Jargon #dirumahaja sepertinya akan kehilangan kesaktiannya dalam beberapa waktu ke depan.
Pemerintah sudah ancang-ancang untuk membuka kembali aktivitas seperti biasa atau yang biasa dikenal sebagai kondisi New Normal. Bahkan sebenarnya jauh sebelum kondisi new normal tiba, ada kelompok masyarakat yang tetap bergerak ke luar dari rumahnya.
Mereka adalah pekerja yang pergi untuk memenuhi kebutuhan pangan Anda dan mengantar barang dari online shop ke depan pintu rumah Anda. Kebanyakan golongan masyarakat yang tetap bekerja ke luar rumah ini adalah kelompok pekerja kerah biru yang tidak bisa work from home seperti pekerja kantoran kebanyakan.
Pada kesempatan kali ini saya akan membahas sedikit banyak tentang pentingnya penyediaan moda transportasi yang terjangkau dan aman bagi seluruh warga Jakarta, terutama bagi pekerja kerah biru yang harus berjibaku menggunakan transpotasi umum.
Dilema Penyediaan Transportasi Umum di Kala Pandemi
Beberapa waktu yang lalu pemerintah daerah sempat akan menggulirkan kebijakan penutupan sementara layanan KRL. Namun hal tersebut tidak jadi diberlakukan karena pertimbangan banyaknya pekerja yang masih bergantung dalam menggunakan KRL[1].

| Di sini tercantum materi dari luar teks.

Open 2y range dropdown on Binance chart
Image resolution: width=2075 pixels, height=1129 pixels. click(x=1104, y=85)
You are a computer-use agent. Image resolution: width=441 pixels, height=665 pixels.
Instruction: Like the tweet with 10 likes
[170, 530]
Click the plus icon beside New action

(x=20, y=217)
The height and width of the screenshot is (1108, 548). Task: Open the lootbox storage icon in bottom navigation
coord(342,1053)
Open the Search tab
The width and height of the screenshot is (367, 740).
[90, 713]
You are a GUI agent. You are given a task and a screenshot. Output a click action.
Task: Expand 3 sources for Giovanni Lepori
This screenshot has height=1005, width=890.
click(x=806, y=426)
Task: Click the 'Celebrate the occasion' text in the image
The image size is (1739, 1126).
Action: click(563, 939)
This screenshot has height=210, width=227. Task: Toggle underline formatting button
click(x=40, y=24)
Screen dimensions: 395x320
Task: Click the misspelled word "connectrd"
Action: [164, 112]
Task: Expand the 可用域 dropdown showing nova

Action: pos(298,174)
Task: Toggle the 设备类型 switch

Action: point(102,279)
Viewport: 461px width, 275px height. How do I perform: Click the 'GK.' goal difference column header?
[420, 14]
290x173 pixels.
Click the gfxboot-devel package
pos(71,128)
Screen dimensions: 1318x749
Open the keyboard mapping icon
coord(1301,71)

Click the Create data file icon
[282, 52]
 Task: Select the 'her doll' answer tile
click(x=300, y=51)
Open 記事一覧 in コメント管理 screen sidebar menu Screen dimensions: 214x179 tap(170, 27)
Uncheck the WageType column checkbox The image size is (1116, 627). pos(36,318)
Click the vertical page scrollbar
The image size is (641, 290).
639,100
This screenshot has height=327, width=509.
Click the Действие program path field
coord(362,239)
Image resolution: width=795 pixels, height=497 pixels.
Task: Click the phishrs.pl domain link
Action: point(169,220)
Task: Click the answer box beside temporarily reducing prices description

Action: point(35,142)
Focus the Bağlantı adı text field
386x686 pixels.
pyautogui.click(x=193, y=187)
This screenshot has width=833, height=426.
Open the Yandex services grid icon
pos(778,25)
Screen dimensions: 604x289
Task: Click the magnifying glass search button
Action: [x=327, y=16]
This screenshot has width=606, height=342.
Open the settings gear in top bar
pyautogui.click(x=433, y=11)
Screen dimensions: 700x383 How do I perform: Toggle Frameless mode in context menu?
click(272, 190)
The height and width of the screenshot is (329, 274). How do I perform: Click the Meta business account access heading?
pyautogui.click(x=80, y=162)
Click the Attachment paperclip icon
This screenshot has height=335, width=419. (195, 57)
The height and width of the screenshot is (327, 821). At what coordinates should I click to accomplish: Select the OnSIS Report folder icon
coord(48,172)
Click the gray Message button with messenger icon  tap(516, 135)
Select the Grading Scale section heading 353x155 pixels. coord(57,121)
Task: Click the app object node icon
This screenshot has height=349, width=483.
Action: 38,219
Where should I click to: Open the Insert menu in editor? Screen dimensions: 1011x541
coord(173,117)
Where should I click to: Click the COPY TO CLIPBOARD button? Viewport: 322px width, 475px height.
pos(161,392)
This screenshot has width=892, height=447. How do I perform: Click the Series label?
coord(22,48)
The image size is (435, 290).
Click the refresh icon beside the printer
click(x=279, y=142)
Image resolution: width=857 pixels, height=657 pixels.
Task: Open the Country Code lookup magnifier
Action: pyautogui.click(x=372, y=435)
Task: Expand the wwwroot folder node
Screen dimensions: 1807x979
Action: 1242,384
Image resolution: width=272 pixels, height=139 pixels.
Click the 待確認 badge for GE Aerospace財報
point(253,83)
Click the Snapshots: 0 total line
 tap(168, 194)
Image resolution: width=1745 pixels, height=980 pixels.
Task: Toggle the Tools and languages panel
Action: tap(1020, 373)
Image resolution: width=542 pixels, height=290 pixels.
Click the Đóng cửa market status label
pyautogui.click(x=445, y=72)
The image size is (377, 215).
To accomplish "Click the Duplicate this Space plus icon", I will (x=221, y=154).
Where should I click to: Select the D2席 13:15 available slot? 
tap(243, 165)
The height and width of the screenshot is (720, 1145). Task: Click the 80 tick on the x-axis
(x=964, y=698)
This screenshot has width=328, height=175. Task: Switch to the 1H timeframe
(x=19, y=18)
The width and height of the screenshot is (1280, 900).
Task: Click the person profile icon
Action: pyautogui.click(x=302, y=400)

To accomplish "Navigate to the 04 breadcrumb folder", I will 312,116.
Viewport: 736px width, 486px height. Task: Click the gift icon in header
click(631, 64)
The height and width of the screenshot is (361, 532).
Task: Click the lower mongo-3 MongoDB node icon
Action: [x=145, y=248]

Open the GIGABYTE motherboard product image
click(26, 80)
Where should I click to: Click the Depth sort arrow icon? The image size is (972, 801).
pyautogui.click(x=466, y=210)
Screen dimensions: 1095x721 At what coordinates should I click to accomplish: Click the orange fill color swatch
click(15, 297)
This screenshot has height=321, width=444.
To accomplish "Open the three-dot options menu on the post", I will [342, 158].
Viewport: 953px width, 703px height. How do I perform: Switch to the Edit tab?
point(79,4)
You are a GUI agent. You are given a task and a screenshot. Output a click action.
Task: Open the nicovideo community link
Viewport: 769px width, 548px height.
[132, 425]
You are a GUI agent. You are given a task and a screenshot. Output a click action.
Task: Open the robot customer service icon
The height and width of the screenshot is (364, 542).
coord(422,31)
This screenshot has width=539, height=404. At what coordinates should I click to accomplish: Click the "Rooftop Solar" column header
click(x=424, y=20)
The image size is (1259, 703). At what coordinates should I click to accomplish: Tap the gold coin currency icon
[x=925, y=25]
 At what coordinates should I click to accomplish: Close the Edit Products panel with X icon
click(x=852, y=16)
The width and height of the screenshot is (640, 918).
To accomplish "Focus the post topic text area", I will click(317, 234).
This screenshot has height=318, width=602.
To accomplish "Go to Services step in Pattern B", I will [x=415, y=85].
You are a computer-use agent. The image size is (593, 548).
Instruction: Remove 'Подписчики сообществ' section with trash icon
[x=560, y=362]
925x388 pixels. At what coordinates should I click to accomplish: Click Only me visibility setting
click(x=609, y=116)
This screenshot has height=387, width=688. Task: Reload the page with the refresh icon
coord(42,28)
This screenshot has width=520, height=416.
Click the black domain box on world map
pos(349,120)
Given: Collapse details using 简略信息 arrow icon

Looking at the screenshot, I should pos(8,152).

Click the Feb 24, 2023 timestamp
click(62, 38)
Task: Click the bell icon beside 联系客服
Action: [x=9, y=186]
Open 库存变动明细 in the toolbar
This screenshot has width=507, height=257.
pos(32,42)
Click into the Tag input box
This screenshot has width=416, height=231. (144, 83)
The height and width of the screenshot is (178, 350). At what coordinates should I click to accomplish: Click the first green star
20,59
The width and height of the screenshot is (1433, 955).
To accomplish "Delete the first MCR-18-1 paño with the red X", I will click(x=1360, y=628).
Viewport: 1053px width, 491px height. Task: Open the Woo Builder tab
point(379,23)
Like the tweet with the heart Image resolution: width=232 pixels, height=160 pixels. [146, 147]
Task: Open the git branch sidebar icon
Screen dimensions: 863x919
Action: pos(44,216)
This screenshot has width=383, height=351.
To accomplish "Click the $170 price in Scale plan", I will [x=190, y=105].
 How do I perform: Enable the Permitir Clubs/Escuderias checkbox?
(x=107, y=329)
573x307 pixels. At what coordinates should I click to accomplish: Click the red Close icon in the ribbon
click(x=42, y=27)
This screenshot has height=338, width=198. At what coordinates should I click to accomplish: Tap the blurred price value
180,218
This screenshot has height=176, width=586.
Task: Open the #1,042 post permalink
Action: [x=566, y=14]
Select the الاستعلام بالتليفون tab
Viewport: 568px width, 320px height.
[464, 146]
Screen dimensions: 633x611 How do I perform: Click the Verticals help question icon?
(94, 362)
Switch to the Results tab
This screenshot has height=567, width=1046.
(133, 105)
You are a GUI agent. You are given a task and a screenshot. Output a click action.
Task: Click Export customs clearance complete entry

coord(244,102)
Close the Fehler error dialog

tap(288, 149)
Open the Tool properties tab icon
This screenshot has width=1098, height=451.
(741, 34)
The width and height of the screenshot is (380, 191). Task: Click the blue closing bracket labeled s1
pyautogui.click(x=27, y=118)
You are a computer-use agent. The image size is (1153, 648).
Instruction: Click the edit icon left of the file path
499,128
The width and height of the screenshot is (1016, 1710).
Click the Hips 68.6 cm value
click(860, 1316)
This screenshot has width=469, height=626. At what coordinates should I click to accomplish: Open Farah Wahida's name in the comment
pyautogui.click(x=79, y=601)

Saat inipun pemerintah telah melakukan langkah antisipatif dengan memberlakukan protokol physical distancing, sehingga hanya 50% kapasitas penumpang di setiap moda transportasi.
Hal ini akan kontraproduktif karena meningkatkan kemungkinan penyebaran virus. Terlebih lagi pemerintah telah “berancang-ancang” memperkerjakan kembali pekerja di bawah usia 45 tahun kembali ke kantor [2].
Lalu apakah ada alternatif selain bergantung terhadap transportasi umum? Kendaraan pribadi mungkin dapat menjadi opsi, namun jika Anda memiliki uang yang cukup.
Kendaraan pribadi adalah privilege bagi Anda yang datang dari kelas ekonomi yang berkecukupan, maka tidak perlu ada kekhawatiran bagi Anda untuk bergerak dengan aman.